Extract provided section start

After the two biggest foreign policy issues of the last 80 years, Brexit and the Covid-19 Pandemic, Britain is now at an interesting crossroads in deciding how its economy should develop.
There are two significant dependencies, locked in for decades, that are now in an unprecedented flux. China is the ‘’Worlds Factory’’, dominating the global manufacturing with a 28.7 % share. Gradually cheaper shipping cost as well as the push for global trade during the final decades of the last century, has resulted in the de-industrialisation of large sways of the West with dramatic changes to the global value of labour. The second dependency is an internal one for Britain. The financial sector ‘s boom in the late 80’s, alongside the harshness of Thatcherite wider economic policies, positioned London and other financial hubs in Britain as the principal areas of economic prosperity. This destroyed any level balance of opportunities between reinvigorated metropolitan centres and older industrialised areas.
These recent developments do not show a clear picture on what route Britain should take. There is however an almost fleeting window to radically change Britain’s role in global economics. China and the US’s recent trade war during Trump’s presidency succeeded only in lowering the dependency on China across the Globe not in bringing manufacturing back to the US. This started a trend which was significantly sped up by Covid, in which many countries had decided to slowly wain off from China. This ripping of the bandage was seemingly supposed to be done in an attentive manner. However, Covid has decisively ripped that bandage off much quicker than foreseen. Many countries are looking at onshoring their manufacturing. There is also an environmental case to bring manufacturing away from China and back to local territory as it reduces the harm done when building, fuelling and maintaining large freight ships to carry the goods across the seas.
Brexit has been the more clear-cut radical change for Britain.
Clearly the Financial services have taken a hit from it, as business moved towards other hubs like Amsterdam, in order to keep within the EU, and outside of the EU to hubs like Singapore and Dubai. Many self-proclaimed radicals in Britain have declared this to be a negative of Brexit, at this time it certainly seems that way but a downturn within one sector of an economy can be harnessed to create a healthy flux, the key term being ‘can be’.

Extract provided section end
Given records section start

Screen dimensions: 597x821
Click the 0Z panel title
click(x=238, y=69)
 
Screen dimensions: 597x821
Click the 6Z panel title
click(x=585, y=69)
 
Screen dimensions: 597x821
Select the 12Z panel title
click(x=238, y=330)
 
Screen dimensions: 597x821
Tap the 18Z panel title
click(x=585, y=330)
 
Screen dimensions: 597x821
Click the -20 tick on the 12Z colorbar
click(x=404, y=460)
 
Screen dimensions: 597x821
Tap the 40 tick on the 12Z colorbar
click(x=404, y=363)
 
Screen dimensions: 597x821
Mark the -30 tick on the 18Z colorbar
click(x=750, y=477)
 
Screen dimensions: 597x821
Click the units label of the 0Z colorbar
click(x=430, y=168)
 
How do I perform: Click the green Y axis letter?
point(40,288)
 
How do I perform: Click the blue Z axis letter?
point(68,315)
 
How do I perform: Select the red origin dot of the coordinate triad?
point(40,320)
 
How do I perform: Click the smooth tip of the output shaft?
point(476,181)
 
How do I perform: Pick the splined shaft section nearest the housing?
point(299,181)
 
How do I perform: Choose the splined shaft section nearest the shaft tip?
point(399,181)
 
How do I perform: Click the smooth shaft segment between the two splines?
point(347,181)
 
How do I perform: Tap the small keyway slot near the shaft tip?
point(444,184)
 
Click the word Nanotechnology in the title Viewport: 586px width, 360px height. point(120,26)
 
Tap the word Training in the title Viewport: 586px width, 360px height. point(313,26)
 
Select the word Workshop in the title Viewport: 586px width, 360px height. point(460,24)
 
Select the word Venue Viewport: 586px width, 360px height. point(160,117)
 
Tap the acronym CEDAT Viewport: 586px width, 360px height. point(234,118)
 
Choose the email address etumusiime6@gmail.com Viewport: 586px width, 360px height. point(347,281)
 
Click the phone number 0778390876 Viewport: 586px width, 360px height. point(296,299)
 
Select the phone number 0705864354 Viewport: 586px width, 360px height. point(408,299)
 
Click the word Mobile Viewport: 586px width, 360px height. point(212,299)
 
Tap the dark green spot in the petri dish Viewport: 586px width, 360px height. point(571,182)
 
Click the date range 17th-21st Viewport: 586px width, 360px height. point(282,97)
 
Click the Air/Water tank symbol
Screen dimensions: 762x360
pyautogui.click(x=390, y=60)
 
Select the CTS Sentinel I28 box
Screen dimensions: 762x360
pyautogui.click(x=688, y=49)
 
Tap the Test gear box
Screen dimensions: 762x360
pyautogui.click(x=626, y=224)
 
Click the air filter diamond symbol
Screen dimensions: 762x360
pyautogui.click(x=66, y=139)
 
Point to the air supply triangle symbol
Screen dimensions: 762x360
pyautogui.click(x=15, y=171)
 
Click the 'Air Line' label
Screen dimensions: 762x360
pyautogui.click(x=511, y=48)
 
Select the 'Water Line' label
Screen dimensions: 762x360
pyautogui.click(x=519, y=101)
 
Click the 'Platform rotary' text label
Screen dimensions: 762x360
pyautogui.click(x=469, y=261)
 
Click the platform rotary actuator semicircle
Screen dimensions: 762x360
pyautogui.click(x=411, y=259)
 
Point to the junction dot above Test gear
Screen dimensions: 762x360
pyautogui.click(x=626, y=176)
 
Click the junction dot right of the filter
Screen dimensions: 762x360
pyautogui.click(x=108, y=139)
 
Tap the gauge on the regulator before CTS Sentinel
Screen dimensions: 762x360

Given records section end

__Exercise 1__.
Answer these questions from the passage on Britain's economic crossroads:
(a) What share of global manufacturing does China hold?
(b) What did the trade war between China and the US during Trump's presidency succeed in doing?
(c) To which hubs has business moved from British financial services, inside and outside the EU?
__Exercise 2__.
Write a continuation of the passage on Britain's economic crossroads, starting after its final sentence.
The records can be set aside; they play no part in the work on this page.

__Response area 1__.
(a) China holds a 28.7% share of global manufacturing.
(b) It succeeded only in lowering dependency on China across the globe, not in bringing manufacturing back to the US.
(c) Inside the EU, business moved to Amsterdam; outside the EU, it moved to Singapore and Dubai.

__Response area 2__.
This is where the Conservative’s promise of ‘levelling up’ needs to be fulfilled. Whilst this promise has been hinted at in the past under Cameron and May, Johnson has declared this to be a more personal policy of his; one he hopes to champion to ensure another majority at the next election. Freeports offer a large array of investment opportunities as tax and custom advantages would bring investors and business in from abroad, not just to the port but to the surrounding area. Places like South Devon could greatly benefit from Plymouth being turned into a freeport. If there were consistent investment and the occasional boom in business and commerce from the free ports,
then there would perhaps be more interest in investing in the surrounding areas where customs and tax are significantly stricter.
This would address many imbalances Britain has tolerated over the years. The financial sector has been the major focus of the economy since the 90s as manufacturing declined. This pushed the narrative that labour was cheap, and those that were committing themselves to trades and roles were either foreign nationals, who ‘’were doing the jobs we don’t want to do’’ or were the left behind and feckless Brits that did not pay enough attention at school, so as to get a cosy office job in the city. Freeports and other manufacturing opportunities could see a reversal of this. Where instead of pessimistic or charitable attitudes to labour, we might develop shared pride and community ownership. This would help bridge the gap between working class Brits and working-class foreign nationals – there has never been a warm relationship while the two groups were claiming whatever diminished labour roles that were available.
Since we have left the EU and can no longer rely on China’s manufacturing base, we are now at an economic crossroads. Do we decline towards becoming the sick man of Europe once again, as we had been during the 70s where we meandered from crisis to crisis, or do we take one long stride in
to the sea, to shift our economy to a safer, more diverse space, to bring a forgotten prosperity to many left behind parts of our island and, in taking this stride out to the sea, dare to make a truly global Britain.